» SOURCE EXTRACT:
_ _ _ _ _ _ _

# No Source, DVI, or VGA Signal??



## tylau2 (Feb 15, 2011)

I have an HP Pavillion 

My monitor starts up but the message "No Source Signal, DVI- NO SIGNAL, VGA- No Signal" just bounces around the screen. Any ideas? Thanks!


----------



## Demilich (Feb 15, 2011)

tylau2 said:


> I have an HP Pavillion
> 
> My monitor starts up but the message "No Source Signal, DVI- NO SIGNAL, VGA- No Signal" just bounces around the screen. Any ideas? Thanks!



The monitor is connected, correct? What brand of monitor?
Does the computer start up as normal; no beeps, clicks, etc.?
Have you jiggled the cord?


----------



## tylau2 (Feb 15, 2011)

_ _ _ _ _ _ _

» DATASET CONTENT:
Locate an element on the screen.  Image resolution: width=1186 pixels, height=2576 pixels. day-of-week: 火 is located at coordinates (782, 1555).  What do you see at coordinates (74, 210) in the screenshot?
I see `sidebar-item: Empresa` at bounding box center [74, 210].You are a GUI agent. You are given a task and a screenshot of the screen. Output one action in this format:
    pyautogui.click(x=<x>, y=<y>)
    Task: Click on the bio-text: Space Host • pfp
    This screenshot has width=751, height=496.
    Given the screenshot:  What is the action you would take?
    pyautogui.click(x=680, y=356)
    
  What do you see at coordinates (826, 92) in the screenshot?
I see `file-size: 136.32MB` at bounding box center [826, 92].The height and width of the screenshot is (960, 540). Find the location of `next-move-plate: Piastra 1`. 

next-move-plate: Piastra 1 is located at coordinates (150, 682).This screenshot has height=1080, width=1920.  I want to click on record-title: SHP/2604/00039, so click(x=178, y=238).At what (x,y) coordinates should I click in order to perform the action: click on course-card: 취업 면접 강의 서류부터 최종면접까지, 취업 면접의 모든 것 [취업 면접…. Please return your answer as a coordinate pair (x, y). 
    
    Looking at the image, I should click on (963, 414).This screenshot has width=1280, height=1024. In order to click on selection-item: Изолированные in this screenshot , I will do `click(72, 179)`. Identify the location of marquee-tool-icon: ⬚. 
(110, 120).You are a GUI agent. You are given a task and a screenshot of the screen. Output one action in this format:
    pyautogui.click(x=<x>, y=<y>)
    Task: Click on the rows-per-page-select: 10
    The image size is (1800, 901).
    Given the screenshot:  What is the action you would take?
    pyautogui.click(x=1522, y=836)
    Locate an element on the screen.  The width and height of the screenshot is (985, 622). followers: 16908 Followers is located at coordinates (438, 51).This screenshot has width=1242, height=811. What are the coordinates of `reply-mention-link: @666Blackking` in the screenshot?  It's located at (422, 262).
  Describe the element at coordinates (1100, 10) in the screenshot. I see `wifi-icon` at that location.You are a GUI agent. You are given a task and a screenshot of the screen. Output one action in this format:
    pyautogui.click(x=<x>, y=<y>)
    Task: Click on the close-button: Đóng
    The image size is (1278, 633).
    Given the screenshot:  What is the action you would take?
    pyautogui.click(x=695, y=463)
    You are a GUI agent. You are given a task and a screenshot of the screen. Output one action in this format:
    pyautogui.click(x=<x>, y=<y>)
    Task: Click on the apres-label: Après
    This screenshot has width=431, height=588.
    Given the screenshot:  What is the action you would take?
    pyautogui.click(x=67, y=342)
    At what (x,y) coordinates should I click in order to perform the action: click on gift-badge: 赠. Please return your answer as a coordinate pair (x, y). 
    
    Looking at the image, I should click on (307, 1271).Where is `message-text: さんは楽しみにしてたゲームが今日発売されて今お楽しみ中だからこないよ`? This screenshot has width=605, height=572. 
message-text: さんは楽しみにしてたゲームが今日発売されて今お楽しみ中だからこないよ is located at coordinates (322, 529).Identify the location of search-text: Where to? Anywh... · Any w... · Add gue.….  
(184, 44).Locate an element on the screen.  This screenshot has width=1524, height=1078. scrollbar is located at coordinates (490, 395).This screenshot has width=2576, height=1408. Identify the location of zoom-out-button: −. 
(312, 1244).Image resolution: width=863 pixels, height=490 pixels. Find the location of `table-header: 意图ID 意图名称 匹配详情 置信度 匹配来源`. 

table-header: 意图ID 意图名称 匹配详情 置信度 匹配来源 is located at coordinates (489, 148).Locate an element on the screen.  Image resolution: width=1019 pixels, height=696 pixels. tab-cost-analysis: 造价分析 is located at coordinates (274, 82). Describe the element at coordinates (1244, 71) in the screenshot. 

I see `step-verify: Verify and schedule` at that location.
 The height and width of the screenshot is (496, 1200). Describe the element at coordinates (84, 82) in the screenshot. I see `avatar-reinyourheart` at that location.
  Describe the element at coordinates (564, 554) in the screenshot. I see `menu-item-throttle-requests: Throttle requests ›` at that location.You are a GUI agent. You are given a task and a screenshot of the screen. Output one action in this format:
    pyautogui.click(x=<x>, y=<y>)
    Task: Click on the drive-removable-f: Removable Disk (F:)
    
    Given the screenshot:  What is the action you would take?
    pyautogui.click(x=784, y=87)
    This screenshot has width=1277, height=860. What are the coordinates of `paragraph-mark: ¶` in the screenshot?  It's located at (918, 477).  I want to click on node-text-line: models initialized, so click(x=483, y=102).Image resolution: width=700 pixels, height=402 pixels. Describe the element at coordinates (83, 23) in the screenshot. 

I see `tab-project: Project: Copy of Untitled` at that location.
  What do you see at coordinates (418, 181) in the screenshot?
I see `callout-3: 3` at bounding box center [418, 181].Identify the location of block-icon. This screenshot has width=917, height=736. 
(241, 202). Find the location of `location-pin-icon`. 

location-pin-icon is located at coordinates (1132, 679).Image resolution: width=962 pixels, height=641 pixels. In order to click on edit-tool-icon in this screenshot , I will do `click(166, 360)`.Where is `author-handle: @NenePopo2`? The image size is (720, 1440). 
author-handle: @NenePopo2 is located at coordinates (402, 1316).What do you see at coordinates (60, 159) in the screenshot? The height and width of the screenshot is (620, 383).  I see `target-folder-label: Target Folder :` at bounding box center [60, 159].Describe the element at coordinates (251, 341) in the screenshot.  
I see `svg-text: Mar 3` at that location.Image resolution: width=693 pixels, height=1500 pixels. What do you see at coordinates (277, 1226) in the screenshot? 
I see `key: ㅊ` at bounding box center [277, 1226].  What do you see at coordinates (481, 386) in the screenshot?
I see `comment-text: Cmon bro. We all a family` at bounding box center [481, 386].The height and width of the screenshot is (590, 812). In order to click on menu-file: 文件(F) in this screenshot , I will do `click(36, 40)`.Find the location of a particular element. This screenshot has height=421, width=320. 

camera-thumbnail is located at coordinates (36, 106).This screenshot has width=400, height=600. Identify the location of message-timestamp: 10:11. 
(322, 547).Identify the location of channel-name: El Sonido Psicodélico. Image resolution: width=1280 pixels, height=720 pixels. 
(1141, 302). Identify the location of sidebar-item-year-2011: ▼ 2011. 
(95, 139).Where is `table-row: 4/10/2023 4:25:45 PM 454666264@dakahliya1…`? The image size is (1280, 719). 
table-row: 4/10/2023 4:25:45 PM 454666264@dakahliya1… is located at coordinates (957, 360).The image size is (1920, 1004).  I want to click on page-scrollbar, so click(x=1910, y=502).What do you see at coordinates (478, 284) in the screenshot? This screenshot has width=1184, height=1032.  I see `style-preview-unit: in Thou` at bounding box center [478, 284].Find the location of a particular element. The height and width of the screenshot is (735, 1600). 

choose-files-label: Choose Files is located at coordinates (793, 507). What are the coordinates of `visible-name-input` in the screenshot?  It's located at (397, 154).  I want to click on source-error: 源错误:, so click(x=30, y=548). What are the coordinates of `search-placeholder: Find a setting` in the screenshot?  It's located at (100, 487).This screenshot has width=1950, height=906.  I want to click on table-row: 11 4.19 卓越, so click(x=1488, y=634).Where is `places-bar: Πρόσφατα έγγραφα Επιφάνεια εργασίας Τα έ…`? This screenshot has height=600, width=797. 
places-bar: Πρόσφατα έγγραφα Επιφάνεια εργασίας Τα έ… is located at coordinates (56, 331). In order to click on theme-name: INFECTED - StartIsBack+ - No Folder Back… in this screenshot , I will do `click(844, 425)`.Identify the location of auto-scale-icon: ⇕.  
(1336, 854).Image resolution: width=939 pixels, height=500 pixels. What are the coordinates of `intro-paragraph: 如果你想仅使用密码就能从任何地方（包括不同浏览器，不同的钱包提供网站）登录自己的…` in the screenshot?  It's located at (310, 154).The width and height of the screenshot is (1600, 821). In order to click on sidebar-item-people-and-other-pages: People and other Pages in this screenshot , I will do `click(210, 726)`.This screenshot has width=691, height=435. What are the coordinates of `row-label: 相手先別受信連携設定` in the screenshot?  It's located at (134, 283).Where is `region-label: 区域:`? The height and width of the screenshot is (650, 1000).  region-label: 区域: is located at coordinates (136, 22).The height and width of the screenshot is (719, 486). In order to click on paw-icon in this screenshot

_ _ _ _ _ _ _

» TASKS:
a. In the monitor-signal thread, what brand of computer does tylau2 report owning?
b. Carry the monitor-signal thread forward from the point where it stops.

» LIST OF ANSWERS:
a. An HP Pavillion.

b.
monitor is an HP 2009 m

everything is plugged in and no beeps or clicks!


----------



## Nanobyte (Feb 15, 2011)

The most obvious test would be to attach to another PC to see where the problem lies.  Does the HP have a graphics card and/or onboard graphics?


----------



## tylau2 (Feb 15, 2011)

I will try plugging the monitor into a different tower and see if that works. Im not sure about the graphics card. How would I go about find that information out?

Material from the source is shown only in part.